WHAT IS BEING ASKED:
Would you please repeat the lines in the listing below from the one containing "Политике конфиденциальности (150, 43)" through the final one, exactly as they appear?

RECORDS:
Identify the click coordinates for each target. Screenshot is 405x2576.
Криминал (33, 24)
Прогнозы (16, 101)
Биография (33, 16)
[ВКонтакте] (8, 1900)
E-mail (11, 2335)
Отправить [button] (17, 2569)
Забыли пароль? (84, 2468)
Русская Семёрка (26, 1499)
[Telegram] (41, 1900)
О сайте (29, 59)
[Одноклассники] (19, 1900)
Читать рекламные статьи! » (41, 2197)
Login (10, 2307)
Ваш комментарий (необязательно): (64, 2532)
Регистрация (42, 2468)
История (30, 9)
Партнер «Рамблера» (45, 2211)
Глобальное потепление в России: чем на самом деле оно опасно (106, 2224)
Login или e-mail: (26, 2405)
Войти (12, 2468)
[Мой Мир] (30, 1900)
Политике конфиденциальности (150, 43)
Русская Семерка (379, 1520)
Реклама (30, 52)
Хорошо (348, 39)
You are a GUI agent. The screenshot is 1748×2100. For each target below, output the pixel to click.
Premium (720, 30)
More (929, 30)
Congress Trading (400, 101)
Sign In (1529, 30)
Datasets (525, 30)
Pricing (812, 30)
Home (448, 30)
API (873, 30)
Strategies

EXERCISE SOLUTION:
Политике конфиденциальности (150, 43)
Русская Семерка (379, 1520)
Реклама (30, 52)
Хорошо (348, 39)
You are a GUI agent. The screenshot is 1748×2100. For each target below, output the pixel to click.
Premium (720, 30)
More (929, 30)
Congress Trading (400, 101)
Sign In (1529, 30)
Datasets (525, 30)
Pricing (812, 30)
Home (448, 30)
API (873, 30)
Strategies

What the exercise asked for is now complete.